The community board that I had developed and trained was representative of the three communities using the three health centres, with a wonderful mix of ethnicities and races. Board meetings were often charged with local politics, which we were learning about as we went along. Working with the community board, it was a great relief to recruit a personable young new graduate from a business school as executive director. He was Black and comfortable with a good deal of the politics of the neighbourhood health centre movement in the 1970s. Finally, I was no longer expected to attend board meetings, except to report on my role as medical director.

Our Neighbourhood Health Centres at Risk

After two years of the new CEO’s reign, Tania, the finance clerk, whom I had known since the early days when I was just developing the network, approached me, concern on her face, asking me to please have a look at several monthly financial statements. I was reluctant, as this was no longer my area of responsibility. She insisted. Even a cursory look made it clear to me that the financial picture was deeply troubling. Unless we did something drastic, the health centres would be insolvent within three months. Tania also had some ideas about where some of the money had gone. I sought confirmation from Dennis, who also looked at the books. On top of the financial discrepancies, there were other personal shenanigans going on between the new leadership and certain board members. As it was no longer my responsibility, I tried very hard to ignore what I knew was going on at that level. What to do? What was our responsibility to the network that we had worked so hard to develop? To be fair, neither Dennis nor I had anything to lose. We each were nearing the end of our employment in Rochester. I had a new job waiting for me in Montreal and he in California. Regardless, we both felt a deep responsibility to protect the health centres and the communities they served.

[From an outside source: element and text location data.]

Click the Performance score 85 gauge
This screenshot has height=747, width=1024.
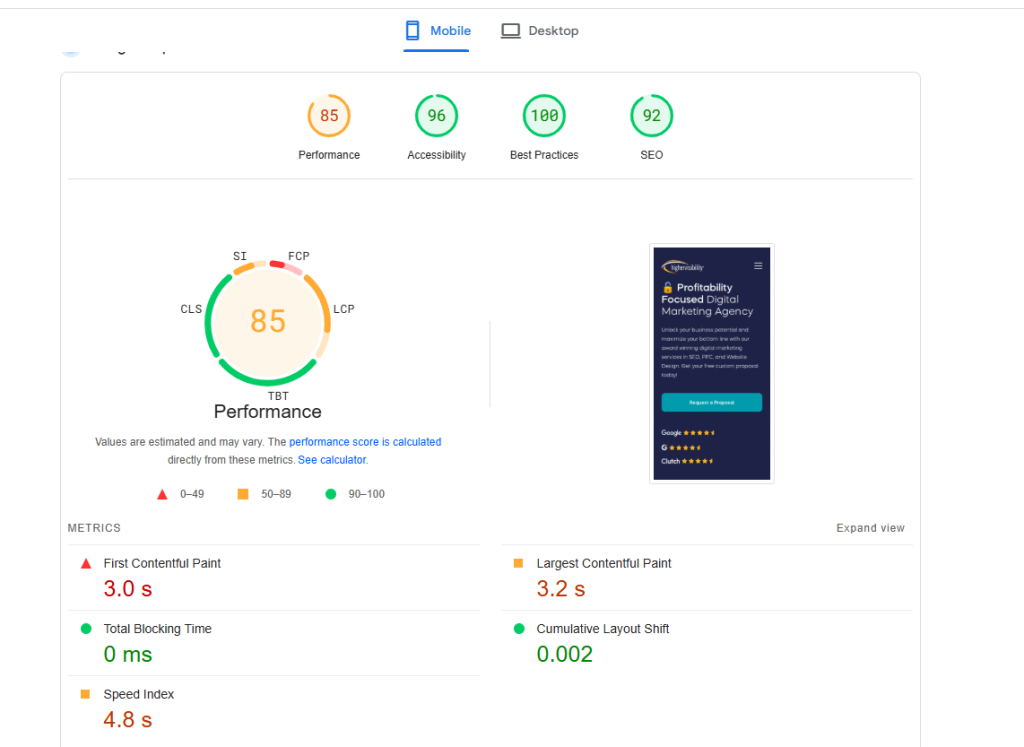329,116
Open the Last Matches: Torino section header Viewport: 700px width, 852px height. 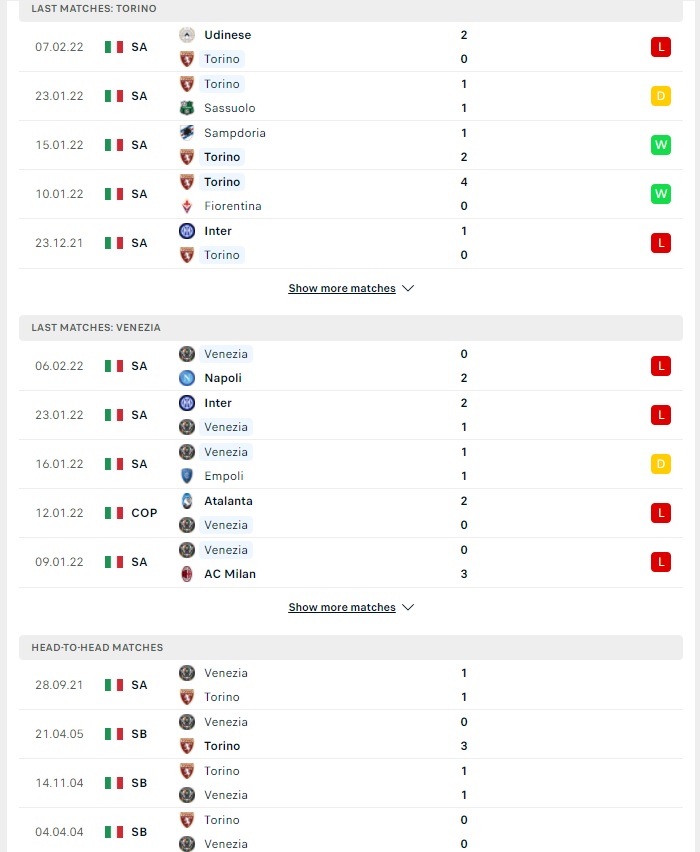point(351,9)
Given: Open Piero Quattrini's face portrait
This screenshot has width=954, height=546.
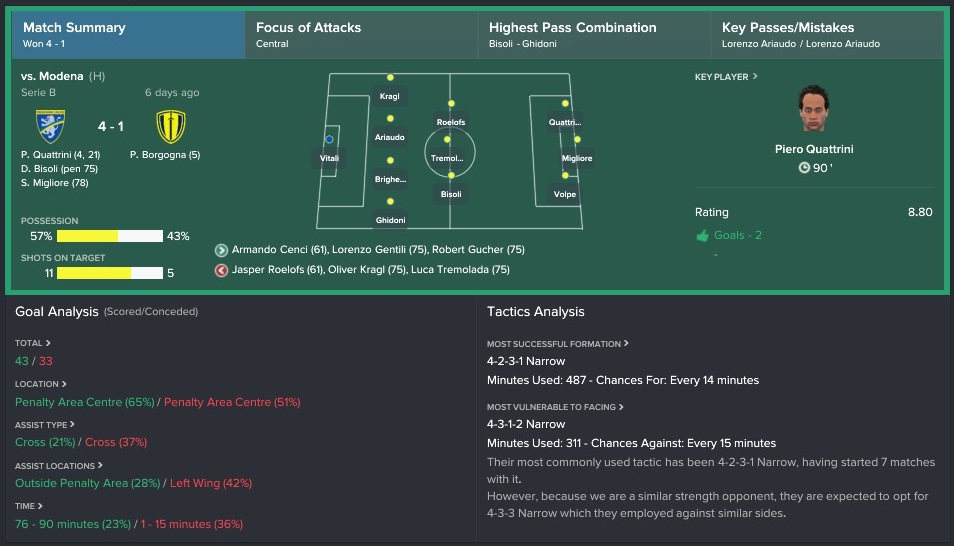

The operating certificate for the health centre network was held by the New York State Health Department. Only they had the power to fix the situation, if it was even possible to fix it. We decided that the only thing to do was notify the Health Department of what was going on. They would have the power to fire the executive director and the community board, put the network into receivership and take over running the health centres.

We knew that the community board would have to fire us if we contacted the Health Department over their heads, but that was a small price to pay. So the next morning we called the New York State Health Department and detailed the situation, urging them to come in urgently, take over and save the health centres. Then we notified the board and executive director of our actions and, as expected, were fired on the spot.

While Dennis and I were packing up our things, the New York State board came in rapidly and fired the community board and the executive director, took over our network and saved the health centres. The whole story can be found in the administrative case studies at the Sloan School of Management at MIT in Cambridge. What a way to be famous.

I last visited Rochester in 2009. Two of the three centres were still running and doing well. One of my old patients, who was a nurse, was now the director of one centre. It felt good. At a recent meeting of the North American Primary Care Research Group, I noticed the label Westside Health Services: Brown Square, one of the three original centres, on the lapel of a young family physician presenting a paper at the meeting. I introduced myself. “Oh, you’re Michael Klein. I’m using some of the health education pamphlets you wrote way back in the 1970s.” Did she know anything about the saga of the centres and my firing? No, she did not. Organizational memory is thin.